The subject of the topic changes every year, depending on the state-of-the-art in data science, and is discussed with the students in detail at the start of the course.
During the academic year 2016-2017, the project involved participation in a contest organized by the well known Kaggle Machine Learning Competitions, more specifically, the Outbrain Click prediction contest: https://www.kaggle.com/c/outbrain-click-prediction.
Currently, Outbrain pairs relevant content with curious readers in about 250 billion personalized recommendations every month across many thousands of sites. In this competition, Kagglers are challenged to predict which pieces of content its global base of users are likely to click on. Improving Outbrain’s recommendation algorithm will mean more users uncover stories that satisfy their individual tastes.

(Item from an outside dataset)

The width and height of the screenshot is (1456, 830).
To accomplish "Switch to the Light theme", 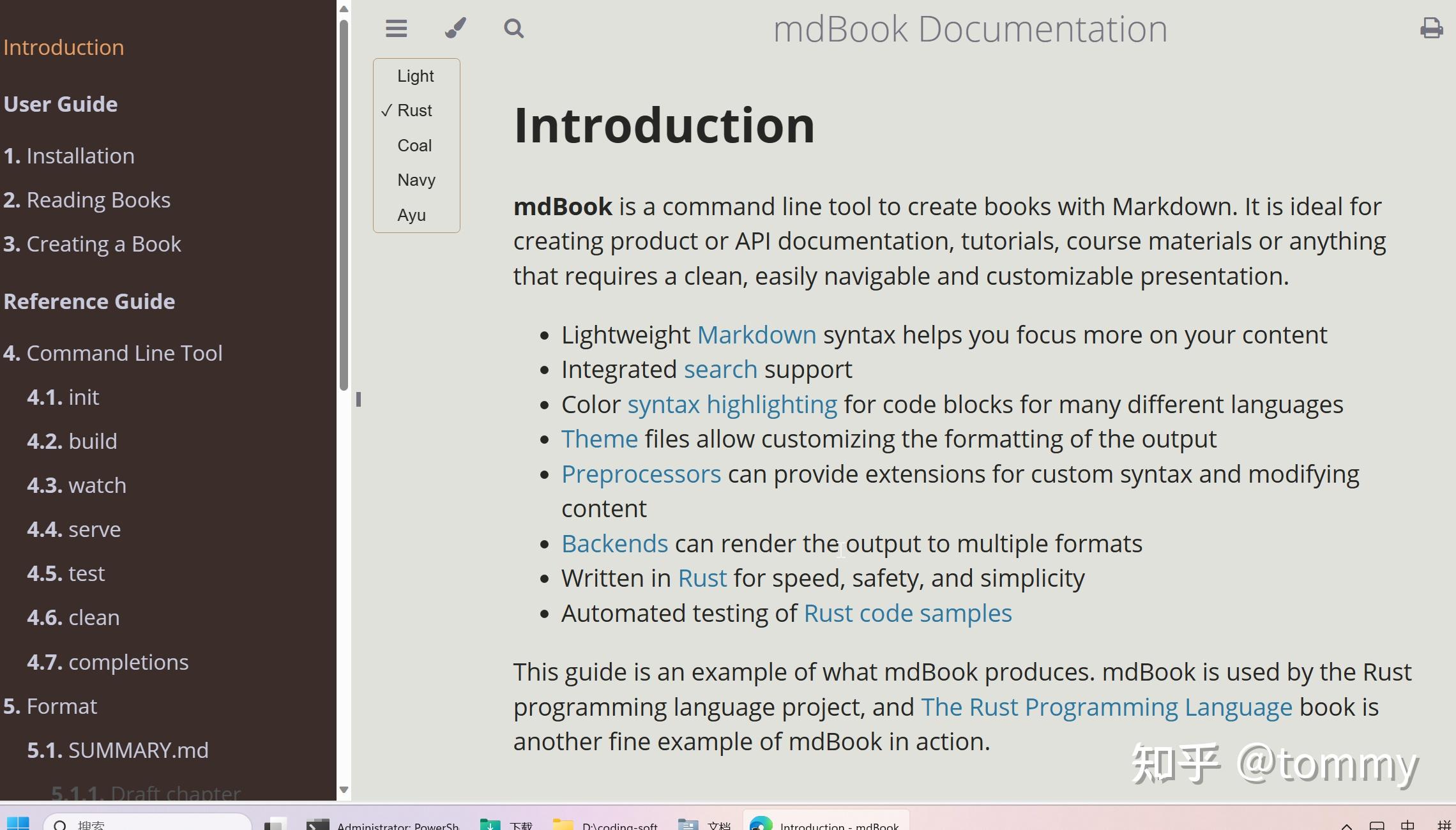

The dataset for this challenge contains a sample of users’ page views and clicks, as observed on multiple publisher sites in the United States between 14-June-2016 and 28-June-2016. Each viewed page or clicked recommendation is further accompanied by some semantic attributes of those documents.
The data to be analyzed was over 2 billion tuples and 100GB uncompressed.
The entire class participated as a single team, in which each student developed a solution to the problem, which was combined into a single ensemble solution. Our team ended up on the 24th place in the leaderboard of up to 1000 participating teams worldwide.